An Inauspicious Beginning

Tuesday was a research day. Jon and I walked down to the Berkeley Public Library, where I plopped down in the cookbook section and scoured the shelves for mentions of dumplings. Though briefly distracted by Martha Washington's Booke of Cookery, I determined she had no ye olde recipes for meat stuffs in dough, and confined myself only to those books most likely to help me in my quest. Emerging onto the hot, mime-with-accordion-filled street with three promising tomes, I was ready to kick-off this project with by sampling some professional fare.

Why, then, would I choose to drag Jon into the poorly named and dimly lit King Dong Restaurant? It had the look of death about it, as did the woman sitting behind me, but I was starving from the walk and reading about dumplings, and it was hot, and I just wanted to be sitting in front of a steaming plate of potstickers.

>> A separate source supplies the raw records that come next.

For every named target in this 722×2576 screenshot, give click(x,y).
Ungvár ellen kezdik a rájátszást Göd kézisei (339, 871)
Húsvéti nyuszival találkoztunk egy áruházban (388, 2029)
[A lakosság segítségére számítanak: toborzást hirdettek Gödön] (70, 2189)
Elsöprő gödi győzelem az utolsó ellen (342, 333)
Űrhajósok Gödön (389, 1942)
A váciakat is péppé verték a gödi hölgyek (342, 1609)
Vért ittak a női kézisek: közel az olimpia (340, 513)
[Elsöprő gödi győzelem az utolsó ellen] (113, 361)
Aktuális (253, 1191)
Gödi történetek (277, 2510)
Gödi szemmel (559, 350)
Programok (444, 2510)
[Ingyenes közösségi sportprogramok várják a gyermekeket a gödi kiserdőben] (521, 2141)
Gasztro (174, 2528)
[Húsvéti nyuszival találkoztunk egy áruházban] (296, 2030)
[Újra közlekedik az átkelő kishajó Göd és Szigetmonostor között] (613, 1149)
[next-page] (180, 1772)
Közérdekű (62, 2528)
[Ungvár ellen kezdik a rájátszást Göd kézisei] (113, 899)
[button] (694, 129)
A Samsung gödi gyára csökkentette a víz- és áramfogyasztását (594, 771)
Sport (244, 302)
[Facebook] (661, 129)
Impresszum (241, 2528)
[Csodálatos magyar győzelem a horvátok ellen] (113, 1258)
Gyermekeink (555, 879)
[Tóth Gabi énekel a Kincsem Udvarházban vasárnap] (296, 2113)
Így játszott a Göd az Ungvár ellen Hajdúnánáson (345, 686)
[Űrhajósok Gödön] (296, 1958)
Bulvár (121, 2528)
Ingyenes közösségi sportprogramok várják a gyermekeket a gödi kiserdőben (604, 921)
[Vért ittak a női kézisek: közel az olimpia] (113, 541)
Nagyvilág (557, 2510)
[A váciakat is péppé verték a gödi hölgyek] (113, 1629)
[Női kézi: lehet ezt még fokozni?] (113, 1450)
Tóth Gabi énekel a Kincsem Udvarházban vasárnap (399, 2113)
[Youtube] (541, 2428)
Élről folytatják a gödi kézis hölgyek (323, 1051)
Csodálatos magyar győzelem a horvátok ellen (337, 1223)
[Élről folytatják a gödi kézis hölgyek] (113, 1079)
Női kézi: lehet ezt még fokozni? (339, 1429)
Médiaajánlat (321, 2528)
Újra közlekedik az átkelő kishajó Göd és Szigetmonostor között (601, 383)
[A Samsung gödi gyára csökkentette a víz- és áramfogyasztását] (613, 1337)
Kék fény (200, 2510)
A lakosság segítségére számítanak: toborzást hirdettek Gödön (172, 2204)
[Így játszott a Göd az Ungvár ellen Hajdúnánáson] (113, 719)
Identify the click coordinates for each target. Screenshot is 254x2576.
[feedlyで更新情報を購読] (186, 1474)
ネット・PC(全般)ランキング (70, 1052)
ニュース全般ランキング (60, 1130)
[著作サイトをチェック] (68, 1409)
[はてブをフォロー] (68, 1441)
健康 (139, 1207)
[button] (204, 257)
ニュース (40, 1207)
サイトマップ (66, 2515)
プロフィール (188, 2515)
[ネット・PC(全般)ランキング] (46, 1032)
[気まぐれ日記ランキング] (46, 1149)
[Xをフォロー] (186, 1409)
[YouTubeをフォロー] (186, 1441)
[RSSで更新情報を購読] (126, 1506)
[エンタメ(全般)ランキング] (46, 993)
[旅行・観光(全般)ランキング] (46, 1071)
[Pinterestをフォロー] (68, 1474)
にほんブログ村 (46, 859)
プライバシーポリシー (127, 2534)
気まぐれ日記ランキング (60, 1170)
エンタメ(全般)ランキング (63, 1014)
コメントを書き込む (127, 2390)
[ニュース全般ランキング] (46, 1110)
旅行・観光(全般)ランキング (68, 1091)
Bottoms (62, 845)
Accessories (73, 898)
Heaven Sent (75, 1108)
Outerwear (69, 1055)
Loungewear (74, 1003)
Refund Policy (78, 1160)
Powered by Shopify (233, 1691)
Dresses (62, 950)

Steaming they were. To King Dong's credit, the potstickers came out straight from the pan. A very greasy pan, it would seem, from the oil that clung to the thick, doughy exterior. This was all wrong. These so-called potstickers consisted of a small, dense lump of flavorless meat (pork?) surrounded by miles of gummy starch. In Jon's eyes, I could see the fear that I would be pressing similar packets of gastro-intestinal distress on him on a near-daily basis. At least, I reassured myself, my home attempts at dumplings could certainly get no worse than this.

1 comment:

Lola said...

I will try any dumpling you offer me. I wish I could accompany you on all your dumpling adventures!